:: PAGE EXCERPT ::
Ulcers

An ulcer is a craterlike erosion in the protective lining of the stomach or the duodenum, a part of the small intestine. Normally, glands in the stomach secrete substances that aid digestion, including acids and the enzyme pepsin. At the same time, the stomach and duodenum secrete mucus, which protects the lining from damage by these digestive juices. An ulcer is formed when this balance breaks down, causing the juices to begin literally digesting the stomach or intestinal lining.

Until recently, conventional wisdom held that a stressful lifestyle and a diet rich in fats and spicy foods lead to an ulcer. Now researchers have discovered that most ulcers are actually caused by a bacterium named Helicobacter pylori. Once the digestive tract is infected, the protective mucous membrane is weakened, and even small amounts of digestive juices can eat into the intestinal wall. After an ulcer appears, such secondary influences as stress, diet, alcohol, caffeine, and smoking can aggravate it. Other factors contributing to ulcers include heredity-ulcers often run in families-and long-term use of aspirin, ibuprofen, or other nonsteroidal anti-inflammatory medications (NSAIDs).

Supplements and herbs

If you have an ulcer, your doctor will likely give you a blood test for H. pylori and prescribe antibiotics and other medications if the test comes back positive. Whether or not bacteria are present, taking the various natural remedies listed (all of which are safe to use together and with conventional medications) can help speed healing. Pain usually diminishes in about a week, although the ulcer can take up to eight weeks to heal.

Vitamin A helps protect the lining of the stomach and small intestine, allowing ulcers to heal. Vitamin C may directly inhibit the growth of the H. pylori bacterium. Substances that foster healing include zinc (take it with copper because zinc inhibits copper absorption) and deglycyrrhizinated licorice (DGL) wafers. The wafers, which don't raise blood pressure as regular licorice does, should be used for three months to maximize healing. Glutamine, an amino acid, promotes healing by nourishing the cells that line the digestive tract; gamma-oryzanol, an extract of rice bran oil, also seems to be beneficial.

Other research has shown that juice from the aloe vera plant may reduce stomach acid secretions and relieve ulcer symptoms in some people; this popular herb also contains astringent compounds that may help prevent internal bleeding. And, it may be worthwhile to try herbal teas made from marshmallow, slippery elm, meadowsweet, or calendula; these botanicals all work to soothe irritated mucous linings.

What else you can do

  • Eat a sensible diet rich in fiber and avoid foods that cause discomfort.
:::
:: GIVEN INFORMATION ::
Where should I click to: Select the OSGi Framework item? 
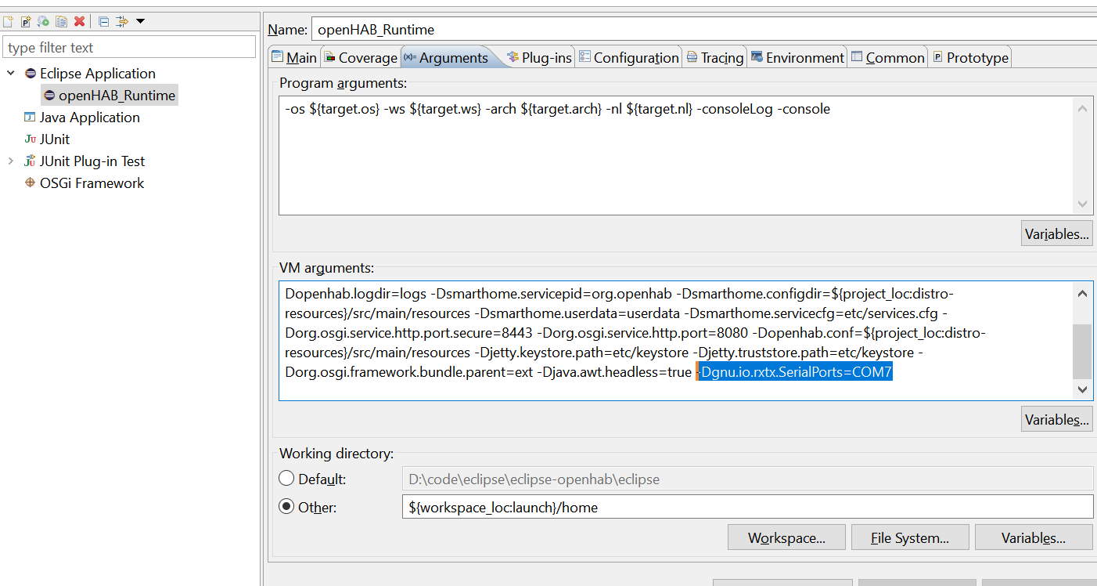(92, 183)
:::
### WORK TO COMPLETE
(a) According to the ulcers text, what bacterium causes most ulcers?
(b) Output the passage of the ulcers text starting at "An ulcer is a" and ending at "or intestinal lining.", copied word for word.

### TASK-BY-TASK SOLUTIONS
(a) Helicobacter pylori

(b)
An ulcer is a craterlike erosion in the protective lining of the stomach or the duodenum, a part of the small intestine. Normally, glands in the stomach secrete substances that aid digestion, including acids and the enzyme pepsin. At the same time, the stomach and duodenum secrete mucus, which protects the lining from damage by these digestive juices. An ulcer is formed when this balance breaks down, causing the juices to begin literally digesting the stomach or intestinal lining.